A la hora de hacer un Pentesting, dentro de la parte de footprinting, en recolección de datos activos, el escaneo toma una importancia vital. Llevar a cabo escaneos sobre los objetivos nos permite saber qué puertos están abiertos, que servicio está escuchando en ese puerto y qué tecnología está detrás responsable del servicio.
Un puerto abierto es una vía de explotación para el auditor por lo que hay que saber los tipos de escáneres disponibles en la red y cómo configurar las herramientas para poder obtener la información sin ser detectados por los dispositivos de seguridad permimetral tales como Firewalls e IDS (Intrusion detection system), que serán los encargados de detectar comportamientos anómalos en la red con el fin de bloquearnos las comunicaciones.
Existe varios tipos de escaneos que se detallan a continuación:
Half Scan
Se trata de un escaneo bastante fiable que permite determinar si el puerto está abierto o no. En todas las conexiones de tipo 3 way handshake. El emisor envía un paquete “SYN” al receptor, el cuál responde con un “SYN+ ACK” y el emisor contesta con “ACK” y comienza la transferencia de datos.
Módulo en Metasploit: auxiliary/scanner/portscan/tcp
En el escaneo half scan se altera el proceso lógico del 3 way handshake, en el cuál se substituye el último “ACK” por un “RST +ACK” para concluir el proceso y no crear una conexión.
ACK Scan
Este escaneo no está dirigido a saber si un puerto está abierto o no, si no a saber si el objetivo se encuentra detrás de un firewall. En este escaneo, el emisor envía un ACK para que el receptor conteste con un RST, independientemente que el puerto esté abierto o no.

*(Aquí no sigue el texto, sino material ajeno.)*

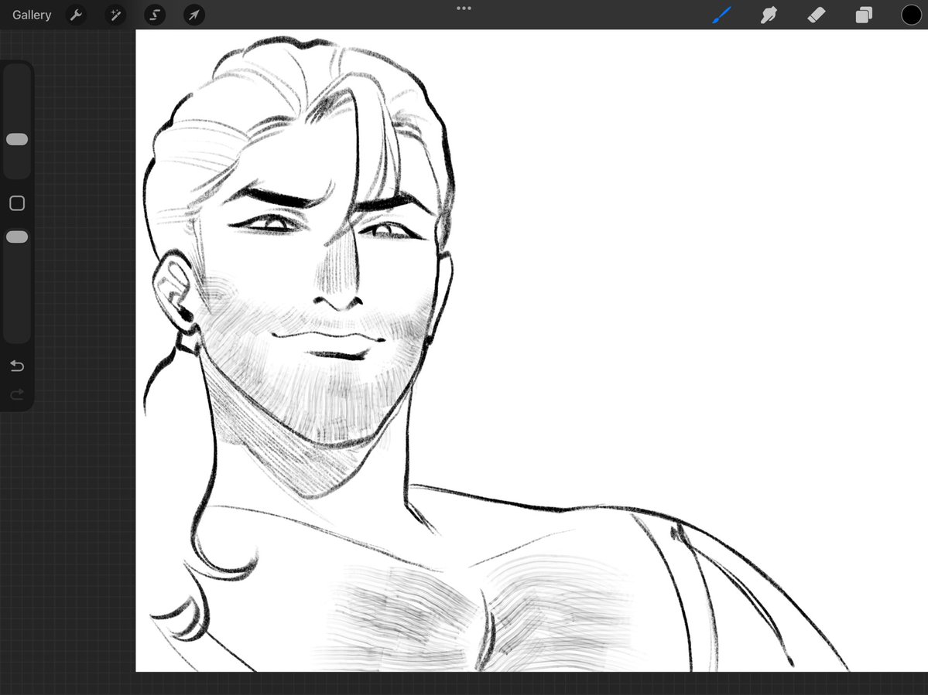Open the Selection tool
The width and height of the screenshot is (928, 695).
tap(155, 15)
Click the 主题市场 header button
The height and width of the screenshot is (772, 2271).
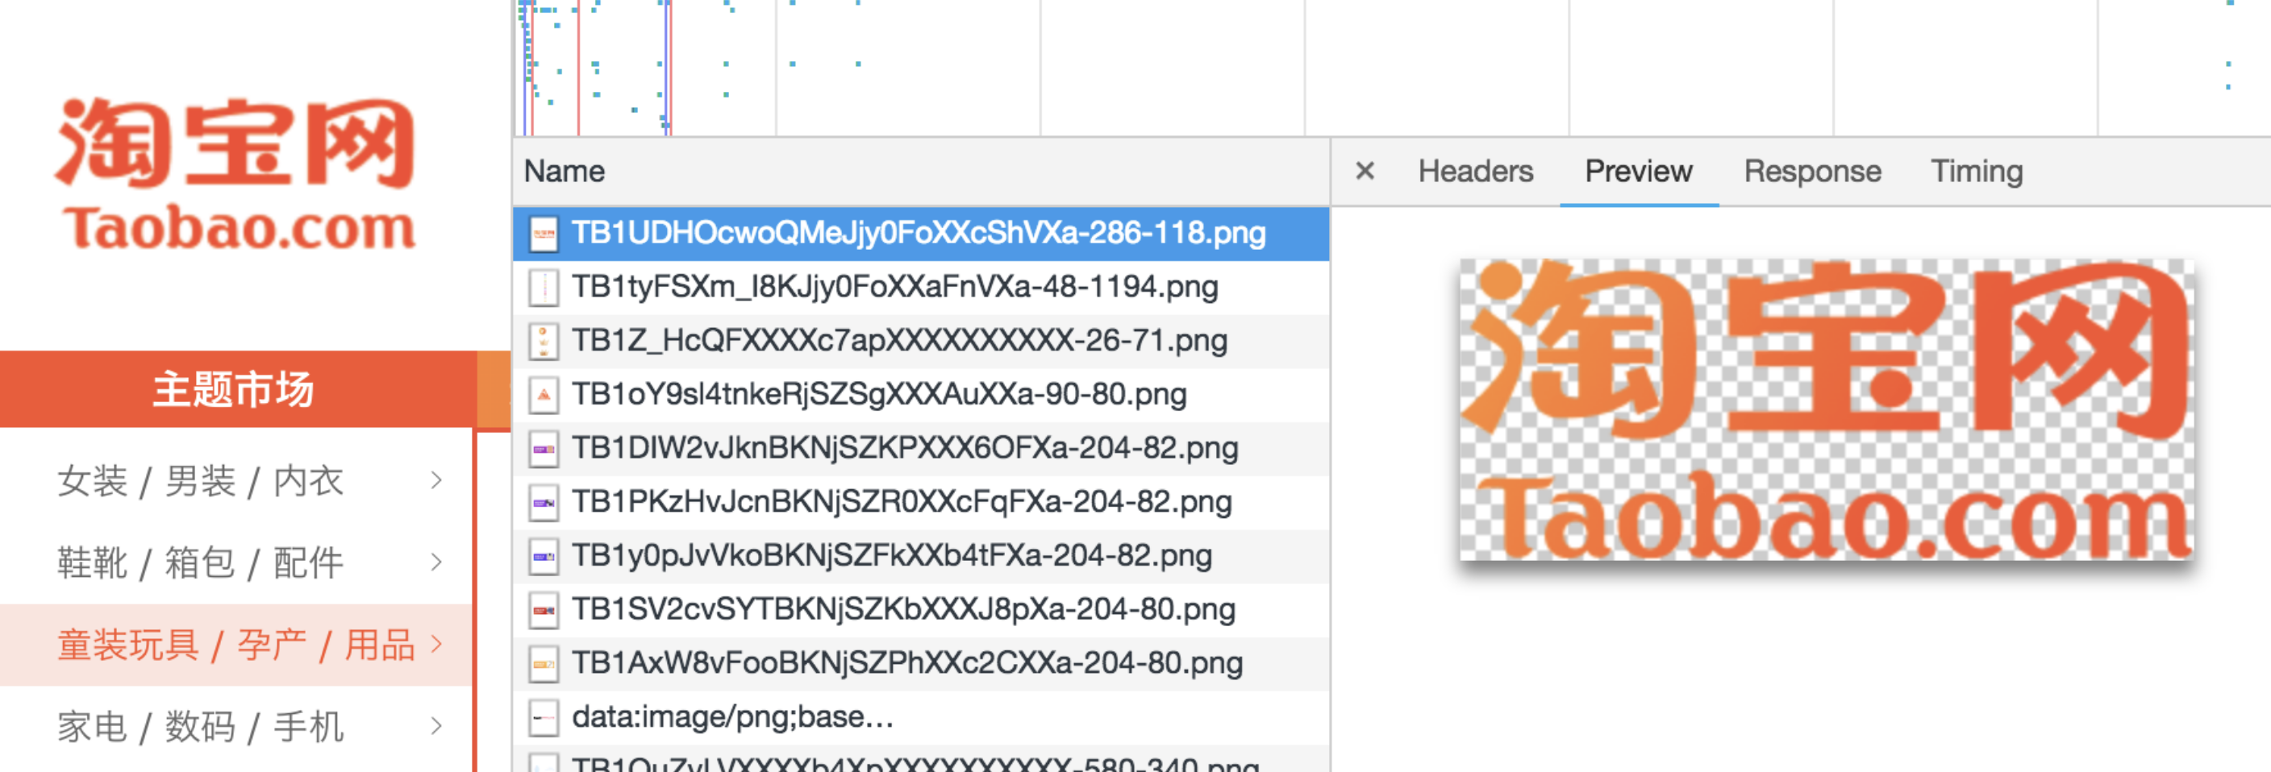pos(234,390)
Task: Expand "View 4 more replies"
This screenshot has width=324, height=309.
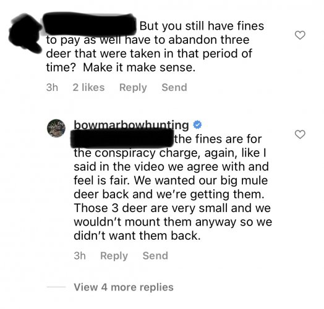Action: [x=124, y=287]
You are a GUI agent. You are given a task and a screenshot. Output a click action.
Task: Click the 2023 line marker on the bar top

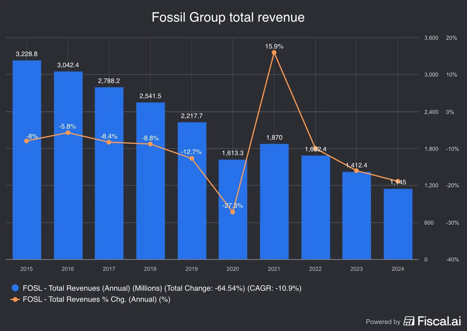coord(356,171)
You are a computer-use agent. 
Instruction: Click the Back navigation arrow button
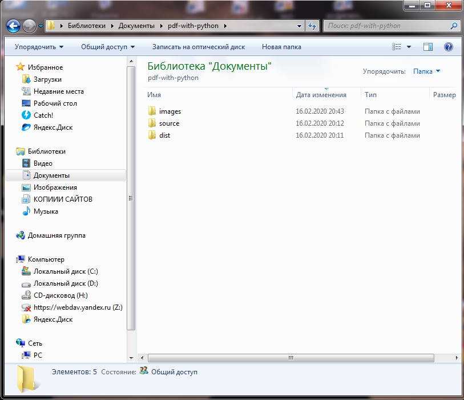click(x=13, y=26)
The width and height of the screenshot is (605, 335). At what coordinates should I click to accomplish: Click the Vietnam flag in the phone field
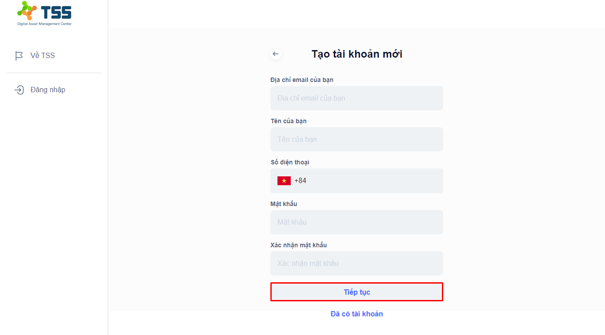pos(284,181)
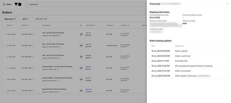
Task: Sort by Date column header
Action: [x=10, y=25]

Si no se recibe respuesta es que hay un firewall entre medias de la comunicación.
Módulo en Metasploit: auxiliary/scanner/portscan/ack
Null Scan
En este escaneo el “atacante” envía un paquete sin bits activos. Si el puerto está abierto no se recibe nada y si esta cerrado se envía un RST+ACK. Se usa para saber qué puertos están cerrados.
Xmas Scan
En este escaneo si tiene los bits de control activos. Windows por defecto no responde a este tipo de escaneos. Si el puerto está cerrado se respondía con un RST=ACK.
Módulo en Metasploit: auxiliary/scanner/portscan/xmas
Fin Scan
Consiste en crear paquetes con el bit the FIN activo. Si el puerto está abierto no hay respuesta y si está cerrado recibe un RST=ACK. Sirve para la detección de puertos.
Connect Scan
Consiste en completar la conexión entre víctima y atacante, es decir, completar el 3 way handshake, se recibe el banner del servicio que corre detrás, con lo que el atacante envía un ACK y luego un RST=ACK para cerrar la conexión.
Idel Scan
En este Scan intervienen más implicados a parte del emisor y receptor (un zombie). En este ataque es necesario que el zombie no tenga mucho tráfico, ya que demos estudiar la secuencia de paquetes de las comunicaciones. Suele ser un buen zombie una impresora con poco tráfico.
Necesitamos que el emisor sea capaz de saber el algoritmo usado por la máquina zombie para marcar los paquetes. Se consigue averiguándolo enviando paquetes SYN+ACK para obtener un RST y poder comprobar los IDs.
Una vez identificado el zombie el atacante enviará paquetes SYN a la víctima haciendo IP Soofing, es decir, enviar los paquetes a la víctima usando la IP del zombie. Esto qué supone? pues que las respuestas siempre vana llegar a la máquina zombie en lugar de al emisor ya que ha suplantado la identidad.
Una vez que la víctima conteste a la petición SYN, lo hará enviando un SYN+ACK si el puerto está abierto o un RST+ACK si está cerrado. En cuanto el zombie reciba un SYN+ACK el zombie enviará un RST y si recibe un RST+ACK, se descarta.
Ahora el atacante pregunta al zombie por el ID de los paquetes con lo que se obtienen dos escenarios:
Que su ID haya aumentado en uno, lo cual el puerto de la víctima está abierto o si no se ha incrementado es que el puerto está cerrado.